◆ TASK INSTRUCTIONS: Update the lines below by replacing "reference code" with "part number" wherever it appears, keeping everything else unchanged.

Data entries
((

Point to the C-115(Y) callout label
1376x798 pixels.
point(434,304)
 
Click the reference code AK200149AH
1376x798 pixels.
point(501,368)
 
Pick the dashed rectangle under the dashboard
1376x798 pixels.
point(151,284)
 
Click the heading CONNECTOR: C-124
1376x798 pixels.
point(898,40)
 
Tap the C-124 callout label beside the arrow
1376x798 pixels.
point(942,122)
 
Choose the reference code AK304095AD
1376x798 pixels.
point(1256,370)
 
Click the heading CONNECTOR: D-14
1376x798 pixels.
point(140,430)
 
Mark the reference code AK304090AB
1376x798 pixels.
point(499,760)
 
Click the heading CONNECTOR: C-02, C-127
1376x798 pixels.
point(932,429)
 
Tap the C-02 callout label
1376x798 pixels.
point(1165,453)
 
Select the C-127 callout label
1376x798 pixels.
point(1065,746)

))

◆ WRITTEN SOLUTION:
Point to the C-115(Y) callout label
1376x798 pixels.
point(434,304)
 
Click the part number AK200149AH
1376x798 pixels.
point(501,368)
 
Pick the dashed rectangle under the dashboard
1376x798 pixels.
point(151,284)
 
Click the heading CONNECTOR: C-124
1376x798 pixels.
point(898,40)
 
Tap the C-124 callout label beside the arrow
1376x798 pixels.
point(942,122)
 
Choose the part number AK304095AD
1376x798 pixels.
point(1256,370)
 
Click the heading CONNECTOR: D-14
1376x798 pixels.
point(140,430)
 
Mark the part number AK304090AB
1376x798 pixels.
point(499,760)
 
Click the heading CONNECTOR: C-02, C-127
1376x798 pixels.
point(932,429)
 
Tap the C-02 callout label
1376x798 pixels.
point(1165,453)
 
Select the C-127 callout label
1376x798 pixels.
point(1065,746)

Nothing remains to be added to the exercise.